◆ **Excerpted passage**:

========================================================================

We will now experiment changing the symbology for the Admin 1 areas. First we will try assigning a unique colour to each admin area.

• In the Layer Properties window click on “Symbology”
• From the drop down list that currently says Single symbol select Categorized
• Click on the drop down next to Value and select ADM1_EN
• Click “Classify” then click “Apply”.

Each Admin 1 area now has a unique colour associated with it. This makes the areas easier to distinguish, especially for more confusing boundaries such as SNNP, which has an additional smaller area to the east that falls under the same administration.

If you wish to change any of the colours you can do so by accessing the Symbology menu in the Properties section, and by clicking the square colour symbol to the left of a particular Regional State. Always click “Apply” to see your changes on the map.

Before we continue we will change the symbology back to a single symbol so that we can see the changes we make to other layers more clearly.

• Change the style from Categorized to Single symbol then, under the “Fill” section, select Simple Fill. This opens up the opportunity to choose both a fill colour and style, as well as an outline colour and style. 
• Move to “Fill colour” and choose a colour. A pale colour would be best as we will use the administrative areas as background information for the roads and settlement layers that we will work with next. You can also change the colour of the borders by clicking on the colour bar next to the “Stroke colour” option. You can use a dark gray for your Admin 1 borders. 
• Click “Apply” to see your changes, and when you are happy with your colour choice, click “OK” to close the layer’s Properties window.

Settlements

Now let’s explore the settlements layer in more detail.

• Turn on the display of the settlements layer and make sure this is drawn above the Admin 1 layer so that you can see the settlement points clearly. To do so, select the layer in the “Layers” list and drag and drop it on top of the Admin 1 layer.

Notice that there are lots of settlements, and they all look the same – regardless of whether they are a significant city or small village. This is not very useful. Let us have a look at the attributes associated with this layer to help us better differentiate between settlement types.

• Right click on the settlements layer in the “Layers” list and select Open Attribute Table

You will see the names of the settlements (T_NAME) as well as a column called ‘T_Status’. This is a potentially useful field. The potential values for this categorical variable are ‘Capital City’, ‘Regional Capital’, ‘Zonal Capital’, ‘Wereda Capital’ and null. We can classify the settlements based on these settlement types.

========================================================================

◆ **To do**:
- A) In the symbology tutorial, why is a pale fill colour recommended for the Admin 1 areas? Answer in one to three sentences.
- B) From the symbology tutorial, copy the stretch from "Before we continue" through "Admin 1 borders.".

◆ **Excerpted records**:

========================================================================

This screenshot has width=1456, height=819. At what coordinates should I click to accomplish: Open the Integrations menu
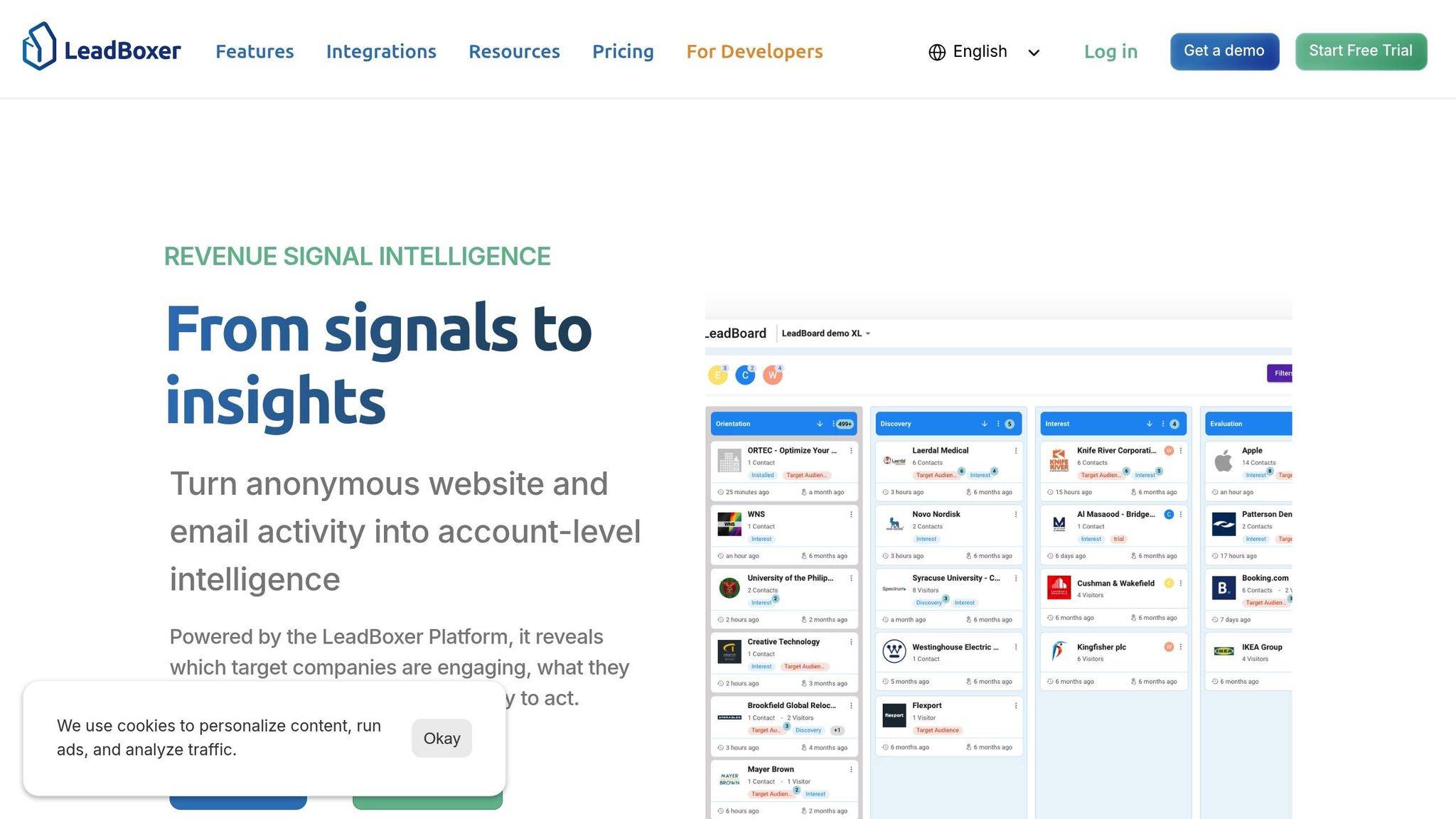pyautogui.click(x=381, y=52)
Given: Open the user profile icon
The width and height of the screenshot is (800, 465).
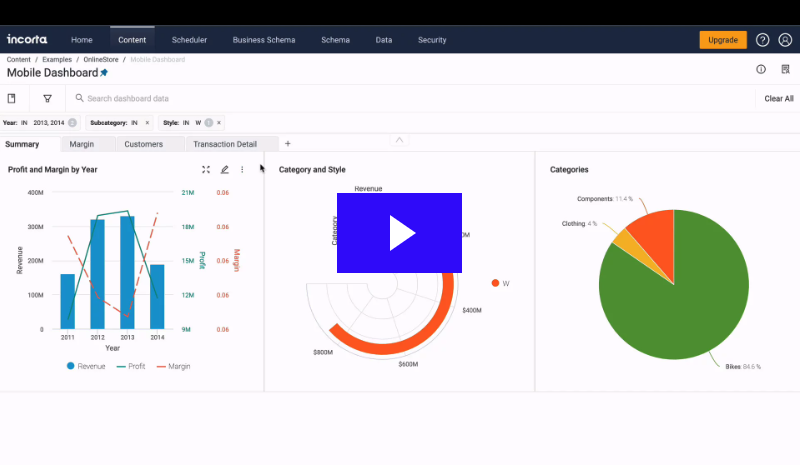Looking at the screenshot, I should (784, 40).
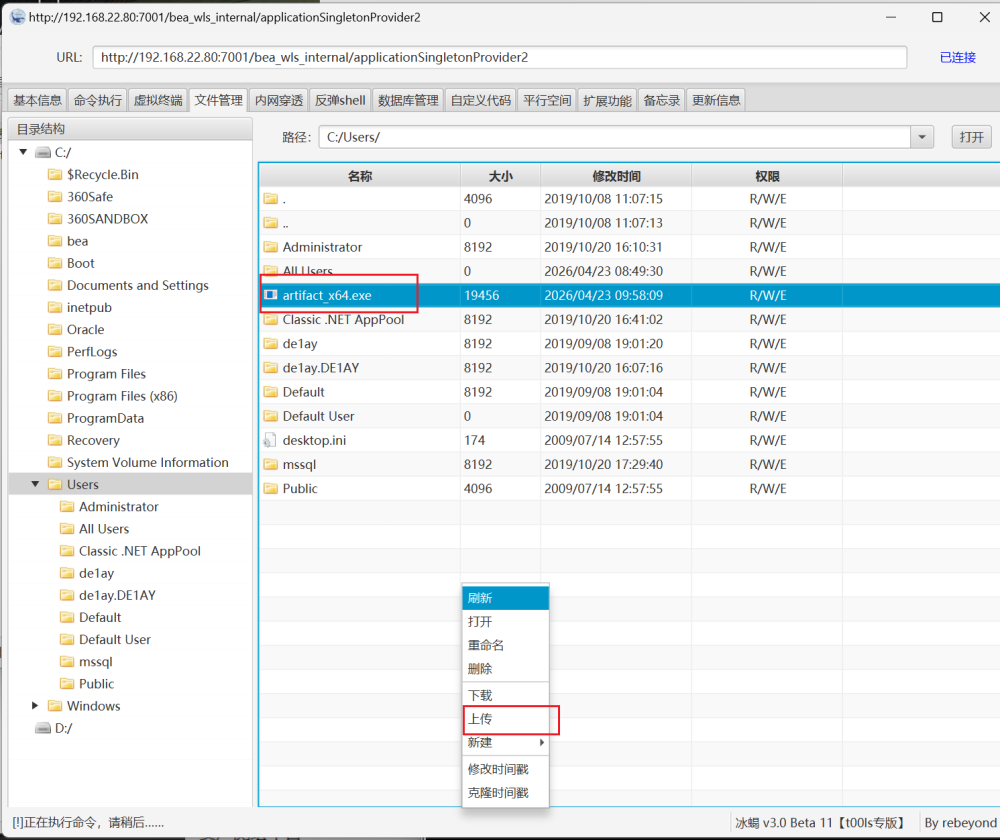The height and width of the screenshot is (840, 1000).
Task: Expand the Windows folder tree node
Action: pyautogui.click(x=36, y=706)
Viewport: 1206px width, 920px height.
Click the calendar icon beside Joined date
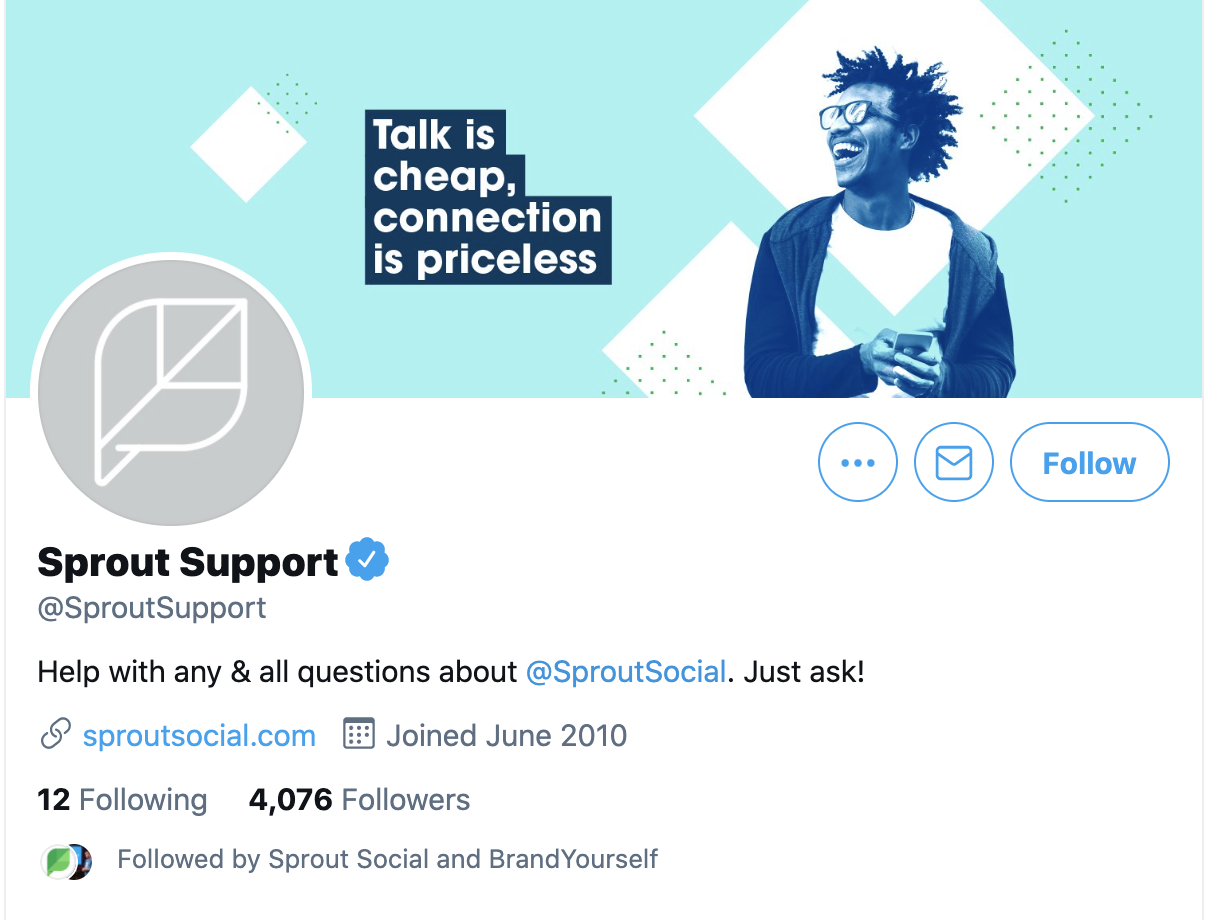[358, 735]
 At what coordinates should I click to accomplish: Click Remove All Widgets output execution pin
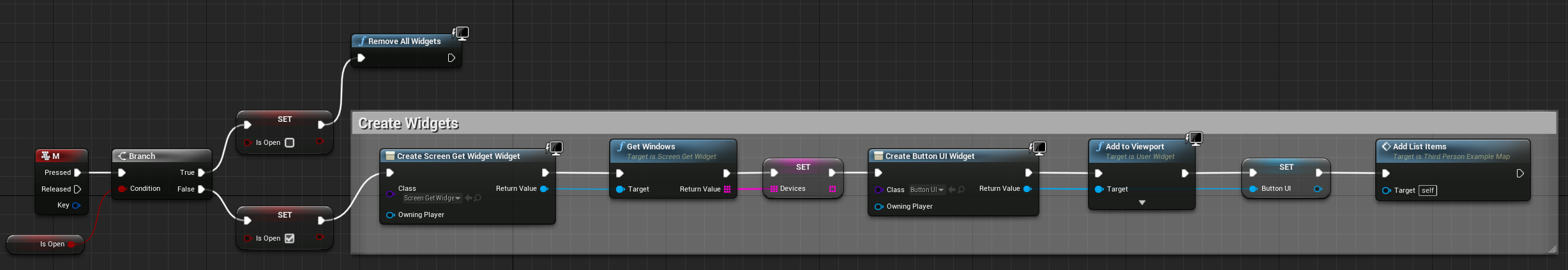tap(451, 58)
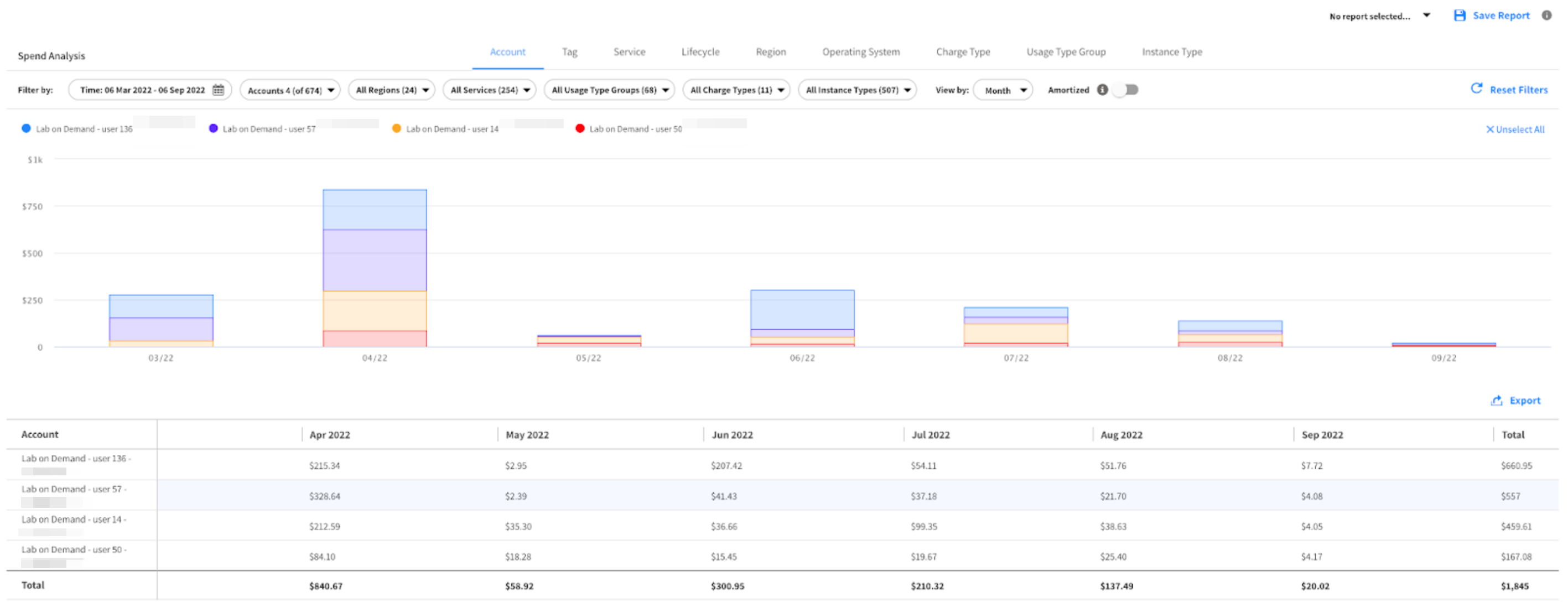
Task: Open the View by Month dropdown
Action: point(1003,90)
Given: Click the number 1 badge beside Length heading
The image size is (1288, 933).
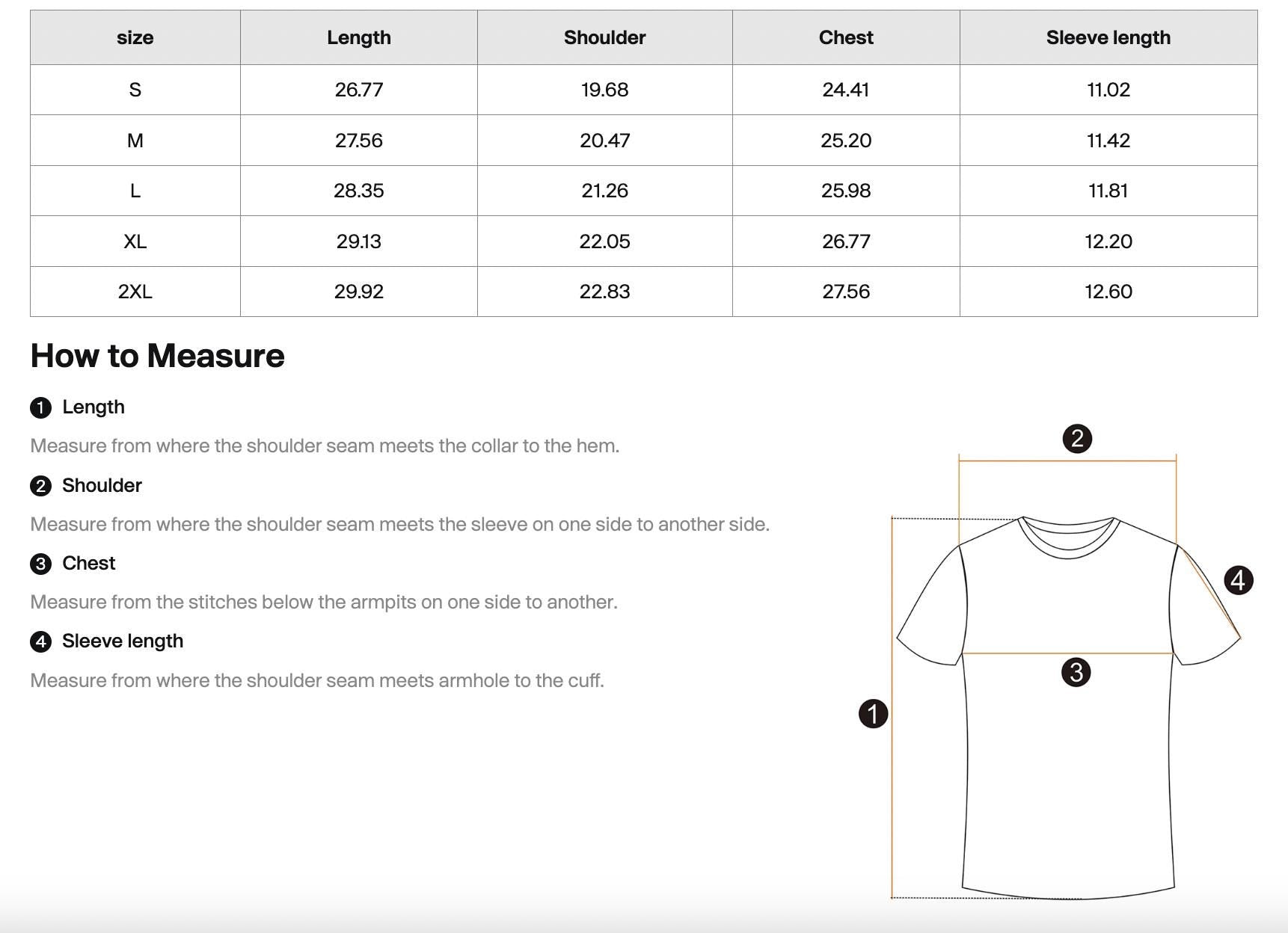Looking at the screenshot, I should 40,407.
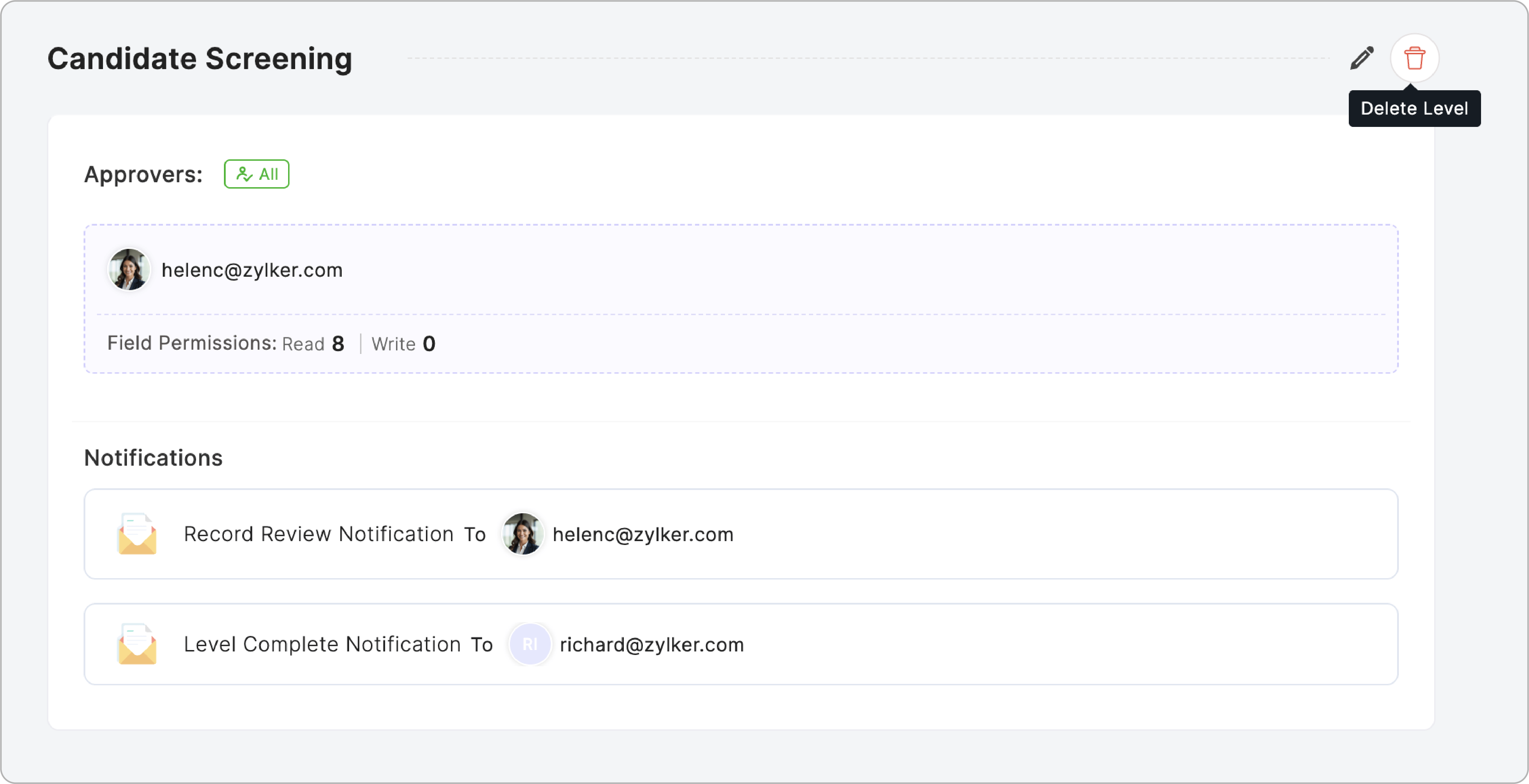Click the Field Permissions label

192,343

========================================================================

◆ **Replies**:
- A) A pale fill colour is best because the administrative areas will serve as background information for the roads and settlement layers that come next.

- B)
Before we continue we will change the symbology back to a single symbol so that we can see the changes we make to other layers more clearly.

• Change the style from Categorized to Single symbol then, under the “Fill” section, select Simple Fill. This opens up the opportunity to choose both a fill colour and style, as well as an outline colour and style. 
• Move to “Fill colour” and choose a colour. A pale colour would be best as we will use the administrative areas as background information for the roads and settlement layers that we will work with next. You can also change the colour of the borders by clicking on the colour bar next to the “Stroke colour” option. You can use a dark gray for your Admin 1 borders.